Geral

Benedito de Morais

28/05/2012
Homem realmente extraordinário, comerciante no Mercado Público de Maceió, após haver prestado o serviço militar na Marinha de Guerra, no Rio de Janeiro, o professor Benedito de Morais divertia-se, nos momentos de folga, no seu estabelecimento comercial, resolvendo os mais complexos problemas de matemática. Sua fama começou a alastrar-se quando um grupo de jovens o procurou, convidando-o a lhes ensinar aritmética, para concurso público. Em pouco tempo, o número daqueles que desejavam ser seus alunos era tão grande que chegou à conclusão de que teria maior renda com suas aulas do que como vendedor de secos e molhados, além de fazer o de que realmente gostava. Nascia, naquele instante, o mais famoso professor de ciências exatas de Alagoas.
Raro é o funcionário do Banco do Brasil, oficial do Exército, da Marinha e da Aeronáutica, engenheiro ou concursado do DASP, nascido em nosso Estado, que não tenha sido seu discípulo, nas décadas em que lecionou nos mais diversos colégios de nossa capital e em aulas particulares, na sua residência, situada na Praça Nossa Senhora das Graças. Vários de seus alunos realizaram cursos de Doutorado em matemática, nas mais renomadas universidades da Europa e dos Estados Unidos e, sempre, destacaram o orgulho de haver iniciado os estudos sob sua orientação. Professores maiores da Universidade Federal de Alagoas como Petrônio Viana e Edmilson Pontes, Fernando Gama, Vinícius Maia Nobre, Carlos Gama, Manoel Ramalho e tantos outros reverenciam a memória do Mestre dos Mestres em Matemática.

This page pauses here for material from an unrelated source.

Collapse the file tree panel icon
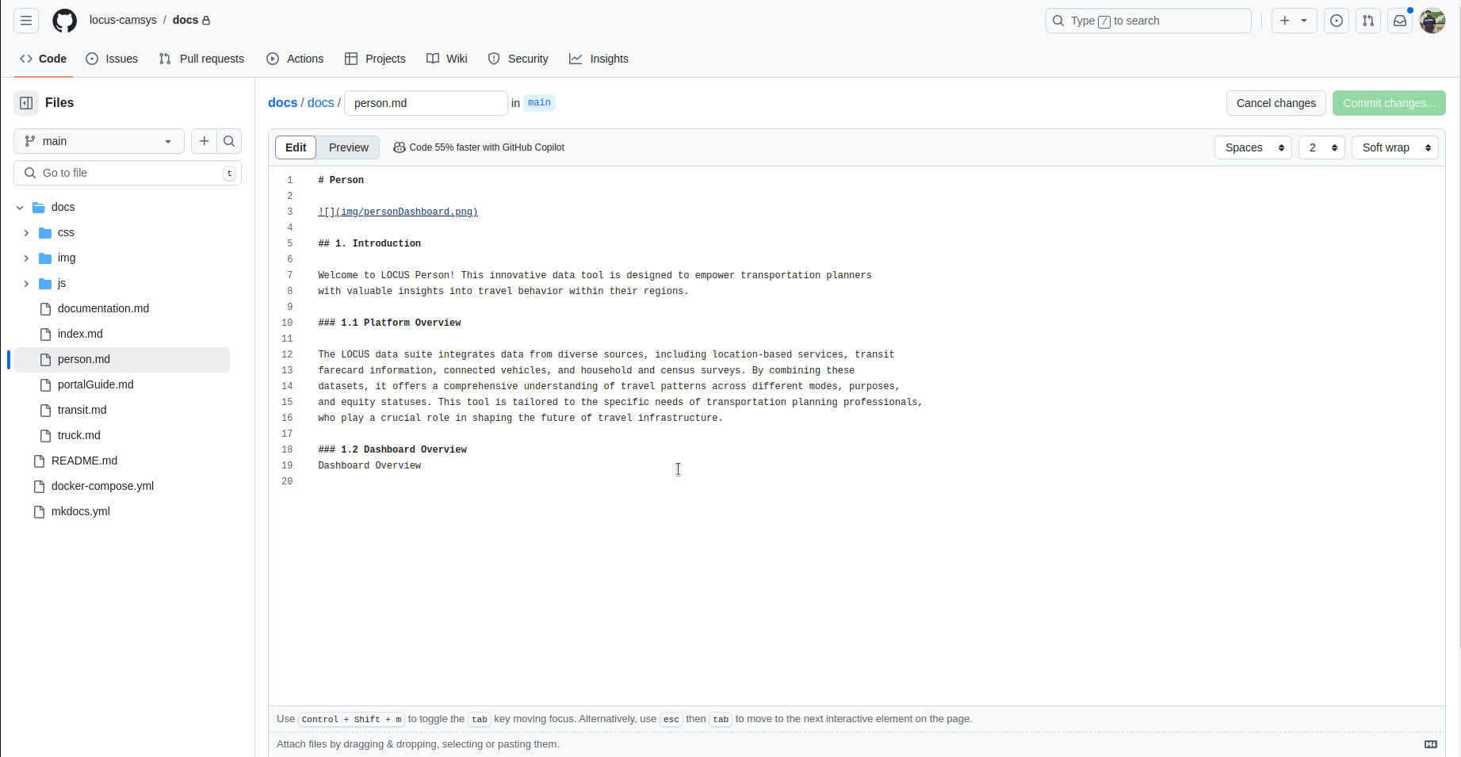Image resolution: width=1461 pixels, height=757 pixels. 26,103
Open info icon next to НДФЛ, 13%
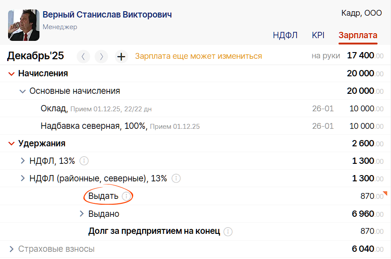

Nas noites de aula, eu chegava meia hora antes, em sua casa, exatamente às dezoito e trinta, para ouvir fatos de sua vida tão cheia de acontecimentos, enquanto ele fumava um cachimbo, após o jantar. Foram momentos inesquecíveis para mim. Ele possuía um enorme fascínio. Lembro-me de um dia em que recebera um presente e estava especialmente feliz, não com o presente em si, mas com as circunstâncias que o cercavam. Contou a história. Muitos anos atrás, professor do Instituto de Educação, ensinando logaritmo, pediu às alunas que, na próxima aula, trouxessem o livro, chamado de Tábua, que continha os valores do seno e co-seno, indispensáveis aos cálculos na aprendizagem do tema. Poucas atenderam. Ele, altamente disciplinado, considerou o fato um insulto. Com sua voz de tenor – falava normalmente alto –, aliada ao terror que a matemática inspirava na maioria dos estudantes, anunciou que aquele que não atendesse à determinação na aula seguinte, além de não assistir à aula, tiraria zero na nota do mês.
Ao sair da sala, foi abordado por uma jovem trêmula, de aparência humilde que, com lágrimas nos olhos, explicou não haver conseguido comprar o livro porque seu pai estava desempregado e não tinha dinheiro. O “Velho Biu", como era chamado às escondidas por todos nós, deve ter olhado para a tímida adolescente com aquela carranca que escondia seu enorme coração e afirmado que ela não se preocupasse. Comprou a tábua e a ofereceu à garota. Naquele dia, recebera uma caneta Parker, de ouro, acompanhada de uma carta onde sua antiga aluna informava ser alta funcionária do Ministério da Fazenda, no Rio, e que lhe estava mandando aquela lembrança como uma pequena retribuição do gesto que a marcara tão profundamente, ao ponto de jamais havê-lo esquecido. Apesar da penumbra do estreito corredor, onde costumava dar suas baforadas, sentado numa velha cadeira de balanço, imagino haver captado um ligeiro tremor de emoção na sua voz tão forte e acredito que seu olhar estava marejado, quando afirmou que se sentia feliz por ahaver tido oportunidade de, através dos conhecimentos que transmitiu, modificar, para melhor, milhares de vidas.